Charities Across Borders, Part One – Soliciting Across the U.S.A.: Multi-State Filing

Volkova Law Group PLLC on June 6, 2012

We often hear how the Internet has changed everything. And it has, especially for non–profit organizations who get donations from supporters throughout the U.S. and abroad via online outreach. Today’s world offers non-profit organizations a multitude of ways to reach new donors and thank goodness for that, considering other sources of funding have dried up in recent years.

A few notes of caution for those lucky orgs:

First, when receiving donations from supporters across the U.S. states, the non-profit needs to make sure it is in compliance with charity registration requirements in the states from which it receives donations. Otherwise, depending on the amount solicited, a non-profit may suffer penalties or prohibition from soliciting in that particular state.

Here is an illustration.

Non-profit is a theater company in New York City that promotes Russian past and present playwrights. They have complied with New York laws and have registered with the Charities Bureau at the New York Attorney General’s Office. Every year, they pay the annual fee and file the necessary documents to keep their status current.

Now, this non-profit also has a touring company and they travel across the U.S. and perform their shows. They get donations from supporters, small amounts between $10 -20 per person. Usually, they raise about $2,500 per state. One would think, these are small amounts, so the non-profit does not need to register with the charity bureau in each state, right?

Well it depends. In some states, there are exemptions based on the amount solicited, but in many states, non-profits must register, even if the amount solicited is small. The time and resources required to comply with each state’s registration process would make any person’s head spin, much less a small non-profit with one part-time administrator who is really a volunteer anyway. So, for many small out-of-state non-profits, soliciting donations in the more restrictive states is not possible.

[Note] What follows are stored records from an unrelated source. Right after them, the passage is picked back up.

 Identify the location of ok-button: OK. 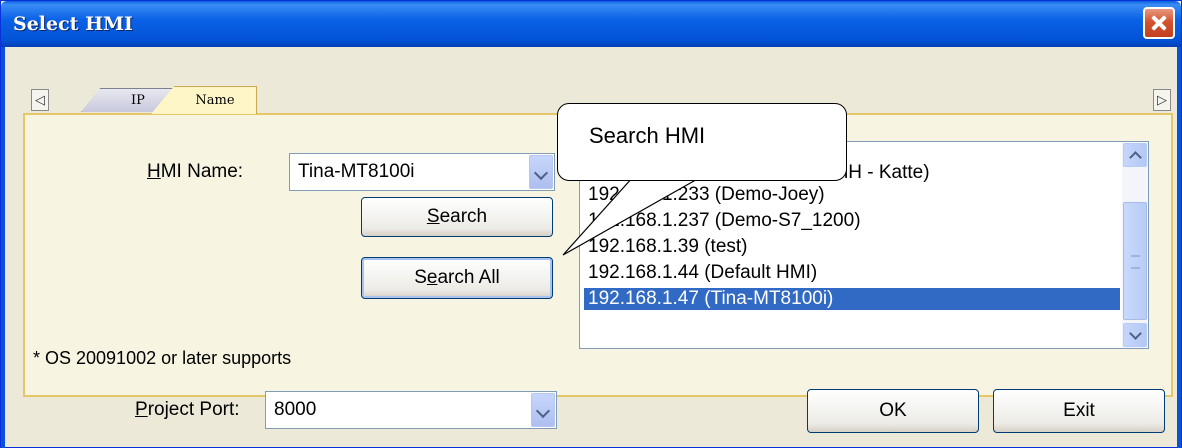
(893, 411). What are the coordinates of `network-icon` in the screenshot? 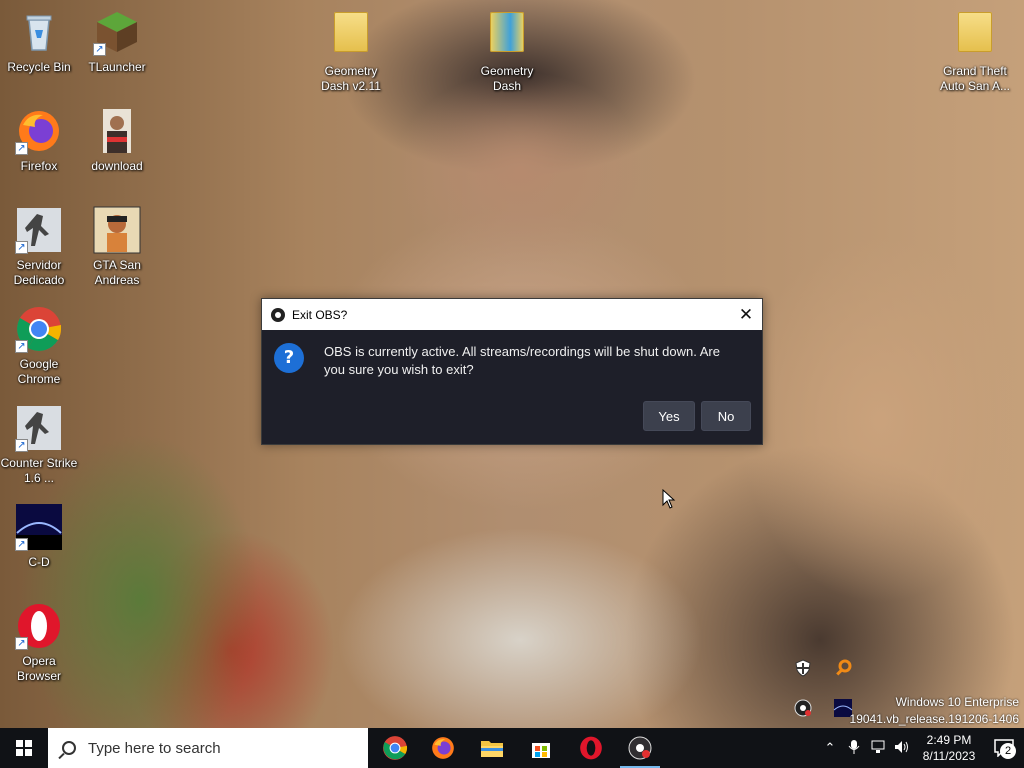 It's located at (878, 748).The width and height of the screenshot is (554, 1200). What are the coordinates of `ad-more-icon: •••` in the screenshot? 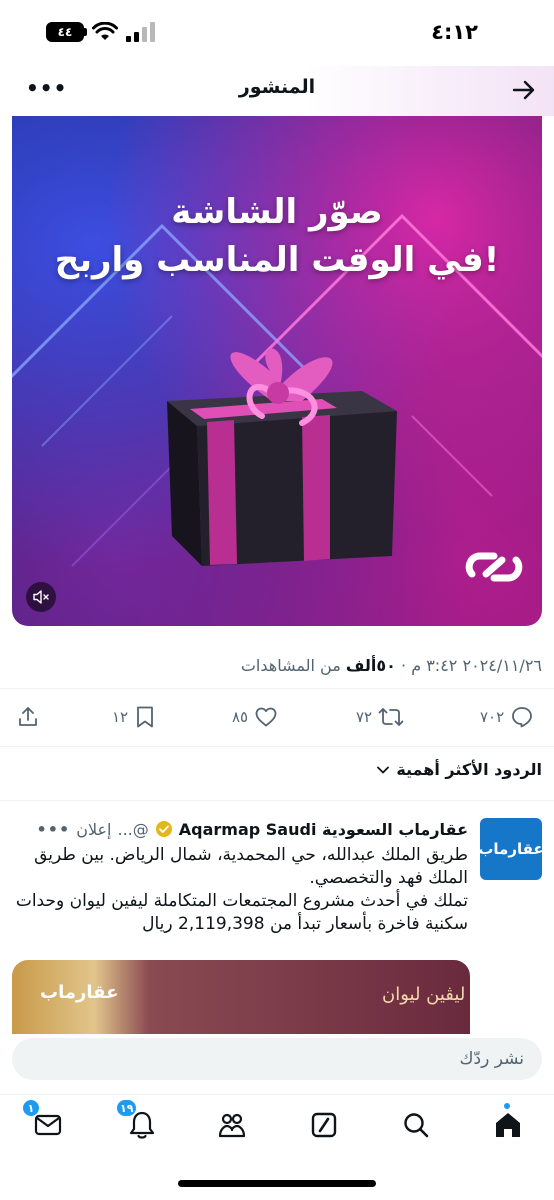 It's located at (54, 830).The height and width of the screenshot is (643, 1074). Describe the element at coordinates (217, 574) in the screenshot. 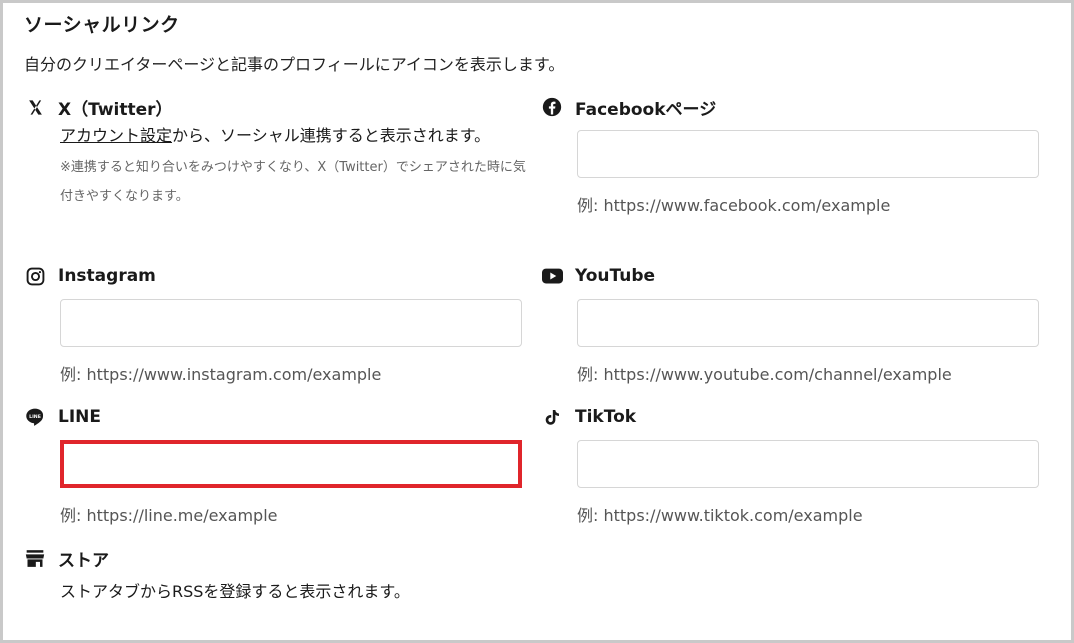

The only silver lining is that there is a project organized by the National Association of Attorneys General (NAAG) and the National Association of State Charities Officials (NASCO) that compiles each state’s charity registration requirements. In addition, they have created a unified registration statement (URS) that some states accept. Here is the website for the Multi-State Filer Project, Inc.

There is still a lot of legwork required to complete each state’s registration, but at least there is a reliable starting point.